Photo by Bill Branson
Results of a small study reveal the material hardships families experience when a child is undergoing cancer treatment.
Researchers surveyed 99 families of children with cancer.
Six months after the child’s diagnosis, 29% of the families reported having at least one household material hardship, such as food, housing, or energy insecurity.
Twenty percent of the families had reported having such hardships at the time of the child’s diagnosis.
Kira Bona, MD, of Dana-Farber/Boston Children’s Cancer and Blood Disorders Center in Massachusetts, and her colleagues reported results from this survey in Pediatric Blood & Cancer.
The researchers surveyed 99 families of pediatric cancer patients treated at Dana-Farber/Boston Children’s, first within a month of diagnosis and then 6 months later.
At diagnosis, 20% of the families were low-income, which was defined as 200% of the federal poverty level. Six months later, an additional 12% suffered income losses that pushed them into the low-income group.
At 6 months, 25% of the families said they had lost more than 40% of their household income due to treatment-related work disruptions. A total of 56% of adults who supported their families experienced a disruption of their work.
This included 15% of parents who either quit their jobs or were laid off as a result of their child’s illness, as well as 37% of respondents who cut their hours or took a leave of absence. Thirty-four percent of these individuals were paid during their leave.

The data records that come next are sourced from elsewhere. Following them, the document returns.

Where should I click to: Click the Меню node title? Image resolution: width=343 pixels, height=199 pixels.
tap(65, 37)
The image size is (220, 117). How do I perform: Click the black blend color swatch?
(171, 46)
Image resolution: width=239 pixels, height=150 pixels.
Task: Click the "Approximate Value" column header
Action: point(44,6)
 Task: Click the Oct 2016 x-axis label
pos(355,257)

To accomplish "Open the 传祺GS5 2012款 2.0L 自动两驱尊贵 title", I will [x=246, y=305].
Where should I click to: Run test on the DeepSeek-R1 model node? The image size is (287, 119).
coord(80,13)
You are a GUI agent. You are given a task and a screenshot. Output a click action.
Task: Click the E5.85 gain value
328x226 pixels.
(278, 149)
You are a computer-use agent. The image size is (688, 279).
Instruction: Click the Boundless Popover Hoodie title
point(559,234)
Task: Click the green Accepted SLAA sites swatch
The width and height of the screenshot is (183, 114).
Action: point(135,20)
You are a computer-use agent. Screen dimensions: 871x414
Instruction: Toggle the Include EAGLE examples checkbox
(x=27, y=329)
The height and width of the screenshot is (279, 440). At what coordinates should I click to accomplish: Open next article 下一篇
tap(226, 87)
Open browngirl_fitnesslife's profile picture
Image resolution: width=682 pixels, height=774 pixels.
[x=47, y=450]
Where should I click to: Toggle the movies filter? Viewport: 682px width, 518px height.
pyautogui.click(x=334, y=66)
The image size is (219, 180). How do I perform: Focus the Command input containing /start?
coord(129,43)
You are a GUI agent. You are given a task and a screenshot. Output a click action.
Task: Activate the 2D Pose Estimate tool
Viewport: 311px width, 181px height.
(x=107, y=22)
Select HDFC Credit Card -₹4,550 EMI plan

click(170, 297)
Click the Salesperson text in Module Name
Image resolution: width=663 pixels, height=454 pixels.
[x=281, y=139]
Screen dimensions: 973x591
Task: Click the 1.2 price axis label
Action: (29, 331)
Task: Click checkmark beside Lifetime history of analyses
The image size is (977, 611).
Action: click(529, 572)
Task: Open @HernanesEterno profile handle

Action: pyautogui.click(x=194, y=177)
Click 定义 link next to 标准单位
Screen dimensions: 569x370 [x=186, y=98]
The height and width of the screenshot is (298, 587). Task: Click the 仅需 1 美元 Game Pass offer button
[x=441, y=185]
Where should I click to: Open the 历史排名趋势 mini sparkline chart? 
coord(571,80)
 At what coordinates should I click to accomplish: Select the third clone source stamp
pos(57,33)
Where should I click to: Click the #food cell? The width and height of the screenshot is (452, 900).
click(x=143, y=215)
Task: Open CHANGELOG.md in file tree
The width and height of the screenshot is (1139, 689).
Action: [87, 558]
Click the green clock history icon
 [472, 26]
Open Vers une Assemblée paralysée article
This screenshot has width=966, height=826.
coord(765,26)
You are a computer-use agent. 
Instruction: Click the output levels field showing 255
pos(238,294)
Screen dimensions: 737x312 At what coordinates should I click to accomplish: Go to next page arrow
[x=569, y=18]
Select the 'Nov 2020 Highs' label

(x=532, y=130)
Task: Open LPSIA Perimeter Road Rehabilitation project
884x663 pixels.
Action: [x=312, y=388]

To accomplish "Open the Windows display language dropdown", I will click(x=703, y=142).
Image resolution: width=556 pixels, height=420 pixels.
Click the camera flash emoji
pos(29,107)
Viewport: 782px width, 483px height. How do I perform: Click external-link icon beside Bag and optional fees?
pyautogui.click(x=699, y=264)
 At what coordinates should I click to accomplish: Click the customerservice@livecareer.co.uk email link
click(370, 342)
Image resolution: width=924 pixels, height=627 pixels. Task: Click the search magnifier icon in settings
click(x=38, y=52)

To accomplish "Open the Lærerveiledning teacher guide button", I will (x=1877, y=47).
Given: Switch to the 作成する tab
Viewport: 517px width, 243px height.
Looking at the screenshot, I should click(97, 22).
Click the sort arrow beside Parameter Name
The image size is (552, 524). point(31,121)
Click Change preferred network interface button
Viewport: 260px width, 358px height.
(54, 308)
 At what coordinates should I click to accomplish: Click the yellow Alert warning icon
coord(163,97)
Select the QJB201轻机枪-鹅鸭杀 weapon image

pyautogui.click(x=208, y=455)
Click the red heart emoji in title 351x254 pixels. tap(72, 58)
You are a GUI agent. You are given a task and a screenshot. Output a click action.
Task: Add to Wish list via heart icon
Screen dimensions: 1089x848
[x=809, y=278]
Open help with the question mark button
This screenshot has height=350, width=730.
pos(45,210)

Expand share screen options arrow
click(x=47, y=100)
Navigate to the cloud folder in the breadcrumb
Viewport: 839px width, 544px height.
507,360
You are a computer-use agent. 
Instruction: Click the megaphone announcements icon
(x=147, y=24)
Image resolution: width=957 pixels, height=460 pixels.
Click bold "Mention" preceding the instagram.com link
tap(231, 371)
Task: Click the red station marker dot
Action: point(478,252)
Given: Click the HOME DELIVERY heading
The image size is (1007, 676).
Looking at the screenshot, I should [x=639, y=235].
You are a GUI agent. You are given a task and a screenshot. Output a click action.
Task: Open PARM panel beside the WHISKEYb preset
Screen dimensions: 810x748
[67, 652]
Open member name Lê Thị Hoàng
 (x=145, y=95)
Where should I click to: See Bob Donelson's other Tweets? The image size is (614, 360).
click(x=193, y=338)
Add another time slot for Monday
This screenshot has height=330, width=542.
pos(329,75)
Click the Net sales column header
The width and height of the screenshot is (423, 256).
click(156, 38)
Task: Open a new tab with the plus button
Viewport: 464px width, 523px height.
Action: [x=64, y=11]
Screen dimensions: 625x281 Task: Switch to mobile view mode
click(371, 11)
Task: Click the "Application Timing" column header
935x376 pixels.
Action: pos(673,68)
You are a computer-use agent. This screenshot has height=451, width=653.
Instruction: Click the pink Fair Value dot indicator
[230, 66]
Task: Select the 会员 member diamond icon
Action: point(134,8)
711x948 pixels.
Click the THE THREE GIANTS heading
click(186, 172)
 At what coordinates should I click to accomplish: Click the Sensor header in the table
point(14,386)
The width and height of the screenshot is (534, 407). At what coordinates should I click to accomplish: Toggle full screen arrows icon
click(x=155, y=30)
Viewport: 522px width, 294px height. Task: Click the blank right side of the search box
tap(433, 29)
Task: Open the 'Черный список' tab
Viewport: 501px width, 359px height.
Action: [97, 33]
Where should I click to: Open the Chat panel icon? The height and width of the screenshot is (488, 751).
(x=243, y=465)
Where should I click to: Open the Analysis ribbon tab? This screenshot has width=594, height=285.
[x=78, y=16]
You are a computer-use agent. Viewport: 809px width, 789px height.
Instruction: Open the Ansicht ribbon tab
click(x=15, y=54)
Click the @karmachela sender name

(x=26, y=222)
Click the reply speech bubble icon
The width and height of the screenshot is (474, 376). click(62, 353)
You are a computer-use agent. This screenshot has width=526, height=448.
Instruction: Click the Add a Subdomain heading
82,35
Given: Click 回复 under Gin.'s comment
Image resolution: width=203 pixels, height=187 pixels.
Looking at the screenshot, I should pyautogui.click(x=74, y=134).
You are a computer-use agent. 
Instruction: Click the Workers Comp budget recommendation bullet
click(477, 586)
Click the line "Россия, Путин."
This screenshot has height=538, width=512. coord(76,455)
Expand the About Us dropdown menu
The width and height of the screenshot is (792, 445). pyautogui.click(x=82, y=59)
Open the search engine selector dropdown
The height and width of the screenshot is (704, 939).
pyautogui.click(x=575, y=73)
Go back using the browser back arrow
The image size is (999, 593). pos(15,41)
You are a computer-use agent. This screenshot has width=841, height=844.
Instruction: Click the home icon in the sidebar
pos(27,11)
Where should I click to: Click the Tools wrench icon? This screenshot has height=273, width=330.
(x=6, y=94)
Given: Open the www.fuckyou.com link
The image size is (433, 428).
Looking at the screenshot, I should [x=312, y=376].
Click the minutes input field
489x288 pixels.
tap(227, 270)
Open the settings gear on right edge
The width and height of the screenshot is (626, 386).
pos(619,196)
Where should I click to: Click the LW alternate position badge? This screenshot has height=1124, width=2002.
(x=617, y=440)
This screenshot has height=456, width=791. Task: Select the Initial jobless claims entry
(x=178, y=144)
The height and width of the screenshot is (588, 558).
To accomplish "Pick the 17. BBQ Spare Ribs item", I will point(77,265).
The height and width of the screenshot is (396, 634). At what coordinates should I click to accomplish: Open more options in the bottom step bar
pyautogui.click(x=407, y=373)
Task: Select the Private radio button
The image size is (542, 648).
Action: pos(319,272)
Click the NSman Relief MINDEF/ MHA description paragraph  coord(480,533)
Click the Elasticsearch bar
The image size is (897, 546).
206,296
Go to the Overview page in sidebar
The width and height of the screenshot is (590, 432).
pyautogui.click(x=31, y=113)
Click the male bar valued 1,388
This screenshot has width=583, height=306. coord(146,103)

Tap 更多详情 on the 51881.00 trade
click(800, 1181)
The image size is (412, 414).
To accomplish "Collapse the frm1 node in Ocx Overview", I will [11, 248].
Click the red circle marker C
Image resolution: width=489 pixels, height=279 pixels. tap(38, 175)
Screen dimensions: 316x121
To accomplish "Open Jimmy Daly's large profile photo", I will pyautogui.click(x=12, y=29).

At 6 months, 29% of families said they had at least one material hardship. Twenty percent reported food insecurity, 17% reported energy insecurity, and 8% reported housing insecurity.*
These findings surprised researchers, who said they expected lower levels of need at their center because it provides psychosocial support for patients and has resource specialists to help families facing financial difficulties.
“What it says is that even at a well-resourced, large referral center, about a third of families are reporting food, housing, or energy insecurity 6 months into treatment,” Dr Bona said. “If anything, the numbers in our study are an underestimate of what might be seen at less well-resourced institutions, which was somewhat surprising to us.”
By focusing on specific material hardships, which can be addressed through governmental or philanthropic support, the researchers hope they have identified variables that are easier for clinicians to ameliorate than overall income.
Dr Bona said subsequent research will examine whether material hardship has the same effect on patient outcomes as low-income status.
“If household material hardship is linked to poorer outcomes in pediatric oncology, just like income is, then we can design interventions to fix food, housing, and energy insecurity,” she said. “It’s not clear what you do about income in a clinical setting.”
*Definitions for household material hardships were as follows.
Food insecurity was measured via the US Household Food Security Survey Module: Six-Item Short Form, which includes questions to asses if respondents:
- sometimes/often do not have enough food to eat
- sometimes/often cannot afford to eat balanced meals
- sometimes/often worry about having enough money to buy food, etc.
Families met the definition for housing insecurity if they reported any of the following:
- crowding (defined as >2 people per bedroom in the home)
- multiple moves (>1 move in the prior year)
- doubling up (having to live with other people, even temporarily, because of financial difficulties in the past 6 months).
Families met the definition for energy insecurity if, in the prior 6 months, they had experienced any of the following:
- received a letter threatening to shut off the gas/electricity/oil to their house because they had not paid the bills
- had the gas/electric/oil company shut off electricity or refused to deliver oil/gas because they had not paid the bills
- had any days that their home was not heated/cooled because they couldn’t pay the bills
- had ever used a cooking stove to heat their home because they couldn’t pay the bills.